Item-finding records:

++++++

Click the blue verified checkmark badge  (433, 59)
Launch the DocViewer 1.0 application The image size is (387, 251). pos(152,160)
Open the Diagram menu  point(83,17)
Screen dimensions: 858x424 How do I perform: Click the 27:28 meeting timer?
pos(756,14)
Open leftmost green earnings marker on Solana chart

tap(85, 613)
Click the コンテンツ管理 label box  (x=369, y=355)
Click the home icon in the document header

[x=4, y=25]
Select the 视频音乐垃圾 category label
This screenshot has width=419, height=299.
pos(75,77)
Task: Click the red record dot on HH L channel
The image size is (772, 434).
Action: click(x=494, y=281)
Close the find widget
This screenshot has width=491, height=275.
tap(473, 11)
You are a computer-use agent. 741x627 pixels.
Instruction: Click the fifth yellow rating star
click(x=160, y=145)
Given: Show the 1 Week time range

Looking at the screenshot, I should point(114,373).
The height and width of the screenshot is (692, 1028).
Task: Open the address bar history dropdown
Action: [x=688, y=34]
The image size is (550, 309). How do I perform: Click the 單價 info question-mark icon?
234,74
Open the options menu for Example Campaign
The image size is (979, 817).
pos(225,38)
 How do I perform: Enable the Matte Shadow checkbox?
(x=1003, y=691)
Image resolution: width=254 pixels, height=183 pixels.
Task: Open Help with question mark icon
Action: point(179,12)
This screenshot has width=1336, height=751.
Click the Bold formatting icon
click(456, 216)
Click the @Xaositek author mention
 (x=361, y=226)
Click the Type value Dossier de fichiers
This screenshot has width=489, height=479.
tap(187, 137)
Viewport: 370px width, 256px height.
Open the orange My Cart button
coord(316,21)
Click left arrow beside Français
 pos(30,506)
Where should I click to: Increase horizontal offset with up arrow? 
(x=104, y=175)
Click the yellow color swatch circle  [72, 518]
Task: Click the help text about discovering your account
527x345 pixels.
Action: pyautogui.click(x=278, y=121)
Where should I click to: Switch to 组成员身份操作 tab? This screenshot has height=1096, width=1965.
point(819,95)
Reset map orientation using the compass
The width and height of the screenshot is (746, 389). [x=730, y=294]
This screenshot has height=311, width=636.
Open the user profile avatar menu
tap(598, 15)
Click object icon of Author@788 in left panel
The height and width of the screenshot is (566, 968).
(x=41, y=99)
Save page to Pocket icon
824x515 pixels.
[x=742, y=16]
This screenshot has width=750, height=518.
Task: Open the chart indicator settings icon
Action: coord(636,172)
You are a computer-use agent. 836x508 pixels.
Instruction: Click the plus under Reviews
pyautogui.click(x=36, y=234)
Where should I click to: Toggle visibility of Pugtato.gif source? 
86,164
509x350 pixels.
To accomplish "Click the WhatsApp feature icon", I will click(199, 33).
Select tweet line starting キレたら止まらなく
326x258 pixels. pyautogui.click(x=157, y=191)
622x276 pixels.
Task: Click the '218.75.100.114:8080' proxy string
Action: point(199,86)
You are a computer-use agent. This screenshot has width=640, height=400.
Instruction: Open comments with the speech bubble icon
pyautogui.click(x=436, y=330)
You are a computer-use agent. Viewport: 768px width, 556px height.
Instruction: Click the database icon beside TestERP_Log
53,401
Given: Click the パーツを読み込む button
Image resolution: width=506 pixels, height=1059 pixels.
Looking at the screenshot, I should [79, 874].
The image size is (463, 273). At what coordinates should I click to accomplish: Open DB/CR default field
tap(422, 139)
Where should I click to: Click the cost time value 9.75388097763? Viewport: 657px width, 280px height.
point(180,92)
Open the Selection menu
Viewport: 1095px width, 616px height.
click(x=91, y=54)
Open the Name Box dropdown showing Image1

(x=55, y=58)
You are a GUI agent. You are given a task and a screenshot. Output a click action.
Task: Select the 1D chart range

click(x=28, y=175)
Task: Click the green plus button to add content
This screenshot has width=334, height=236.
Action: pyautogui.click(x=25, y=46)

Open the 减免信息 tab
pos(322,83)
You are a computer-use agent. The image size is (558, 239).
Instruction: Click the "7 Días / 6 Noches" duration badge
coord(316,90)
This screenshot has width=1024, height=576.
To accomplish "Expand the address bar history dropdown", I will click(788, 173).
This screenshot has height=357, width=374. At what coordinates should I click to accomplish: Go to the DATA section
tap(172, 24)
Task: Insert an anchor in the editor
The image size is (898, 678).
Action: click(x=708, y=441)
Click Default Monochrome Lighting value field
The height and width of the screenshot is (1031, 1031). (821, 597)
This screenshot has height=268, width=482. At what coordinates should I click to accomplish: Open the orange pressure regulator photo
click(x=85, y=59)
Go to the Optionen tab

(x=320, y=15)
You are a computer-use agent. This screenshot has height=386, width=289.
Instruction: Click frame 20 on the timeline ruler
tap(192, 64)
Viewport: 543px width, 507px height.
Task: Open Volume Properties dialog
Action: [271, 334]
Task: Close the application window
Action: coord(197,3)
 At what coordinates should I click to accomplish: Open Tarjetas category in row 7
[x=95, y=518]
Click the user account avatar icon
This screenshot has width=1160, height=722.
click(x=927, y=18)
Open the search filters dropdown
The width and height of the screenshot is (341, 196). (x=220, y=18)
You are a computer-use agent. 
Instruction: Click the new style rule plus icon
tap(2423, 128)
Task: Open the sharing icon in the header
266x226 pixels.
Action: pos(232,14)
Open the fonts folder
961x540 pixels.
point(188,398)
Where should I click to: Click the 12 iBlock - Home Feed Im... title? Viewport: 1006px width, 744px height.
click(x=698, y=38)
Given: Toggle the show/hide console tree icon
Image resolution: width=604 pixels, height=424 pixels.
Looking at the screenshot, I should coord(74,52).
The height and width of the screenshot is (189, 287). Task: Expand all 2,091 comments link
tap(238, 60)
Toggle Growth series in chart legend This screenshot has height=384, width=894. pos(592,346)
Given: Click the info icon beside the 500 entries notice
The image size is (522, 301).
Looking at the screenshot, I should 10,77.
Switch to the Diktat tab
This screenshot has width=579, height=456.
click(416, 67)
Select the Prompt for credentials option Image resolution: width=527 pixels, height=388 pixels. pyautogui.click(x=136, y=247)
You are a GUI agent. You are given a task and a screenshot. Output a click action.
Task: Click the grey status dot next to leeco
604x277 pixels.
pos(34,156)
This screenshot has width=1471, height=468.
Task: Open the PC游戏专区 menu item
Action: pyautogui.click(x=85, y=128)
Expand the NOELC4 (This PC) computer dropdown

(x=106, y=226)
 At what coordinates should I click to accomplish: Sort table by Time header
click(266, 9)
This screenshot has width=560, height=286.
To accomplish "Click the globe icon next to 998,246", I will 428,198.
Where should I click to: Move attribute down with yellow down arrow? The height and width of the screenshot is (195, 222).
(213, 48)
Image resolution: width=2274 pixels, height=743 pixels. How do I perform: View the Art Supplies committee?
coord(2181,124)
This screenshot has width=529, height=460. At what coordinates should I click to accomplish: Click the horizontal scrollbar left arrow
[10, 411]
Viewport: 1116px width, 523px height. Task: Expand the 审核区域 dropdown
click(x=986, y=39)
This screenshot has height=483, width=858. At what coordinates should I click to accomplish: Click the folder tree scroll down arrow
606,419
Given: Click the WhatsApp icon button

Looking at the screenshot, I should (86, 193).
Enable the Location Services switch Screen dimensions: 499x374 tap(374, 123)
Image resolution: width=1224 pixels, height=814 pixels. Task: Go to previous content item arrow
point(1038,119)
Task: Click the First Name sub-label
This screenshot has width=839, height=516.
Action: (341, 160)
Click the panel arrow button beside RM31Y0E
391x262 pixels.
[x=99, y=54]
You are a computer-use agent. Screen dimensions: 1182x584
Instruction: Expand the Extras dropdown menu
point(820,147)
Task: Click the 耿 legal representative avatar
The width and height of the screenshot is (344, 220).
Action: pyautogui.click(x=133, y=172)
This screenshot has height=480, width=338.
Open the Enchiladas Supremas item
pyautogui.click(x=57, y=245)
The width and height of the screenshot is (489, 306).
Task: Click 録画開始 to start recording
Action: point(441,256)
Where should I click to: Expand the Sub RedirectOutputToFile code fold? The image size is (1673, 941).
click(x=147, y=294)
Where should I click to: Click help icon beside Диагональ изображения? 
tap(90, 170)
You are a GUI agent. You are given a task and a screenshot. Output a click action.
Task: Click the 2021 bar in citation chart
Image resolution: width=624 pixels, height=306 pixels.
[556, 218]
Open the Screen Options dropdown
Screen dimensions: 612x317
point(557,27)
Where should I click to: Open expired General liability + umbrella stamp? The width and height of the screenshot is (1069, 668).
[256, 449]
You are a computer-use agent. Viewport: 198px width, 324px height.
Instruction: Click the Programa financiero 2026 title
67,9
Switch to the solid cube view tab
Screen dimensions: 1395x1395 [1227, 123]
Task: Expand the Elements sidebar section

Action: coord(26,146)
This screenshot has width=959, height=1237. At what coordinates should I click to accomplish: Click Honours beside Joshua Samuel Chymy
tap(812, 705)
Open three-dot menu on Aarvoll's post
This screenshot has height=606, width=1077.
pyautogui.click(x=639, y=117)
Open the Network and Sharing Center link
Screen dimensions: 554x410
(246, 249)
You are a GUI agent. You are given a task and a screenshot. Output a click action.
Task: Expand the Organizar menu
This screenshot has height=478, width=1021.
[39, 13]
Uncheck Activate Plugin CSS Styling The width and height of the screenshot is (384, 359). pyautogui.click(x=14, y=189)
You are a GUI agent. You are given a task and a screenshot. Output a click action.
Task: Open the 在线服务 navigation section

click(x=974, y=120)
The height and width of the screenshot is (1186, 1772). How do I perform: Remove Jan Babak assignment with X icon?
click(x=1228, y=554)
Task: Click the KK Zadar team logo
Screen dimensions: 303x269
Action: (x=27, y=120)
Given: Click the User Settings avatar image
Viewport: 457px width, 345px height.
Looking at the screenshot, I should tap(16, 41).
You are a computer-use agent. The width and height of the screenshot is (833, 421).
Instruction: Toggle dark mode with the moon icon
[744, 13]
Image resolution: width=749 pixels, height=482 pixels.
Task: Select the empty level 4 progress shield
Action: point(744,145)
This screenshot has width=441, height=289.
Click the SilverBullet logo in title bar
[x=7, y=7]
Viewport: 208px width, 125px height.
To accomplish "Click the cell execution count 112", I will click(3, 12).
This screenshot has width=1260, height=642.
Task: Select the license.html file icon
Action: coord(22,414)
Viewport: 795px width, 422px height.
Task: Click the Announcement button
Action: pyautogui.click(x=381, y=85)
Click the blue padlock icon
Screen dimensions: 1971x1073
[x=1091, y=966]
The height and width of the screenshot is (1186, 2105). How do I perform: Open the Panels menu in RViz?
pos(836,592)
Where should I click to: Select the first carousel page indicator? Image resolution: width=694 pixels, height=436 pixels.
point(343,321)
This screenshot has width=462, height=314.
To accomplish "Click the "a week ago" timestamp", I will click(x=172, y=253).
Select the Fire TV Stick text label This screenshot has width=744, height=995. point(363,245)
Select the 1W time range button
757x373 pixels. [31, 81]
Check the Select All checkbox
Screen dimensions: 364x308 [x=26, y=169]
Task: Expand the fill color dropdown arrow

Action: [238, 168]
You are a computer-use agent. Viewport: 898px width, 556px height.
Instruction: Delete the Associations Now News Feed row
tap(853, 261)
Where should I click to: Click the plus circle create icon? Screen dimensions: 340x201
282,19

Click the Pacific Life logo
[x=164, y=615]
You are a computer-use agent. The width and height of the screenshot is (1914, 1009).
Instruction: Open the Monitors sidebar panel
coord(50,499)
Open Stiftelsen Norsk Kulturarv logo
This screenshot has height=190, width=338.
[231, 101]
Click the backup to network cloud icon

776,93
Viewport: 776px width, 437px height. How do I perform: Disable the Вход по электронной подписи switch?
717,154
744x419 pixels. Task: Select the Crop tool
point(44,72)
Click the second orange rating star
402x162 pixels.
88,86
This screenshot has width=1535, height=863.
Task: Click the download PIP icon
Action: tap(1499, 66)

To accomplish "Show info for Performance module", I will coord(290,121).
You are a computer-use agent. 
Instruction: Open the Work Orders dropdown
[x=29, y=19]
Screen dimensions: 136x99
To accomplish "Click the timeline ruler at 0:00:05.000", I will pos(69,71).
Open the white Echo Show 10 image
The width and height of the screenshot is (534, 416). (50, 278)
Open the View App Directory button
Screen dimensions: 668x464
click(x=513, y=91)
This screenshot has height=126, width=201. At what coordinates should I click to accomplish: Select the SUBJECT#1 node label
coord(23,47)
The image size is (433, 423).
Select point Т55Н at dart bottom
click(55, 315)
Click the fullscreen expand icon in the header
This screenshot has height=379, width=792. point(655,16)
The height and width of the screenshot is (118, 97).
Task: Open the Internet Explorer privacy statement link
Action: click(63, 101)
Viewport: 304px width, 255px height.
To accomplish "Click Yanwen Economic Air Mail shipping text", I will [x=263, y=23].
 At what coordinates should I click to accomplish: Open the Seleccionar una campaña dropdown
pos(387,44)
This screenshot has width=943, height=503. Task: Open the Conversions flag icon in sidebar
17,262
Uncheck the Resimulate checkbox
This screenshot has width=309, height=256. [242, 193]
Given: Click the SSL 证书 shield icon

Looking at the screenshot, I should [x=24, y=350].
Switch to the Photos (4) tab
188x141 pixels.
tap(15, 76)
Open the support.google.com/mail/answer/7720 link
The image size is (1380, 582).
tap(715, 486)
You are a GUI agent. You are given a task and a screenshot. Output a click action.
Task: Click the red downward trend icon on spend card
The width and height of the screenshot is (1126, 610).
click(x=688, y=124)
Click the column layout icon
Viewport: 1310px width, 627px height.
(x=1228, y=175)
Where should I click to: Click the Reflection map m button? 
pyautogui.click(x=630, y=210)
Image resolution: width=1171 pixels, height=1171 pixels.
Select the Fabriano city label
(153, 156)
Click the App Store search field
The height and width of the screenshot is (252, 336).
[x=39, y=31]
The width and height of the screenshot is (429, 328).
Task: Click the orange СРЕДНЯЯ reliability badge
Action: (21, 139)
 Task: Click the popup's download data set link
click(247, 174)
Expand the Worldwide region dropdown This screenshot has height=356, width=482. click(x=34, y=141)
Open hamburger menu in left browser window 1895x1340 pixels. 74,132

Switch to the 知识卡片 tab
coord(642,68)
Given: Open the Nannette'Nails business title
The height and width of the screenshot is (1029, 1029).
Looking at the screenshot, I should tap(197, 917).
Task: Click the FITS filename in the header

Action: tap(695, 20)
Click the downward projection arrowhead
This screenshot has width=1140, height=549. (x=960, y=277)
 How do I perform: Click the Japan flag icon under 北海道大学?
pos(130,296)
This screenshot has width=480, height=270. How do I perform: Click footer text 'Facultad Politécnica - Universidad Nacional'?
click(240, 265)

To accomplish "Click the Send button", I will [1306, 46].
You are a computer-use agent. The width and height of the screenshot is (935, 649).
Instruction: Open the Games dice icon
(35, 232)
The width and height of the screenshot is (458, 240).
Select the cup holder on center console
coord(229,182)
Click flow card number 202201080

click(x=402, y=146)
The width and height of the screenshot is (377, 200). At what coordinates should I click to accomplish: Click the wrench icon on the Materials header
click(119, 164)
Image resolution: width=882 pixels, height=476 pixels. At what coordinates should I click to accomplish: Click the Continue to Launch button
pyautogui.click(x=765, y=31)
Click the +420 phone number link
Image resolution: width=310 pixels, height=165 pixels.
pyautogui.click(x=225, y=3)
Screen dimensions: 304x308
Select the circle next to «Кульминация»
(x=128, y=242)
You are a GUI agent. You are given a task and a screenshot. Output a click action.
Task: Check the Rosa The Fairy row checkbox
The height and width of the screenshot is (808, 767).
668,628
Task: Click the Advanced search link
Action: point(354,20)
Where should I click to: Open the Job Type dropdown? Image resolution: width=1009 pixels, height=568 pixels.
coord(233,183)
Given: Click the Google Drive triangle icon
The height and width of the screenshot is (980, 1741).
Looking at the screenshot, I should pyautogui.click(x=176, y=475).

++++++

Description of the task: Edit the records from the line with "Click the コンテンツ管理" up to and including the line with "Action: [x=688, y=34]", replacing "fifth" with "third" and leaving everything else unchanged.

The reply:
Click the コンテンツ管理 label box  (x=369, y=355)
Click the home icon in the document header

[x=4, y=25]
Select the 视频音乐垃圾 category label
This screenshot has width=419, height=299.
pos(75,77)
Task: Click the red record dot on HH L channel
The image size is (772, 434).
Action: click(x=494, y=281)
Close the find widget
This screenshot has width=491, height=275.
tap(473, 11)
You are a computer-use agent. 741x627 pixels.
Instruction: Click the third yellow rating star
click(x=160, y=145)
Given: Show the 1 Week time range

Looking at the screenshot, I should point(114,373).
The height and width of the screenshot is (692, 1028).
Task: Open the address bar history dropdown
Action: [x=688, y=34]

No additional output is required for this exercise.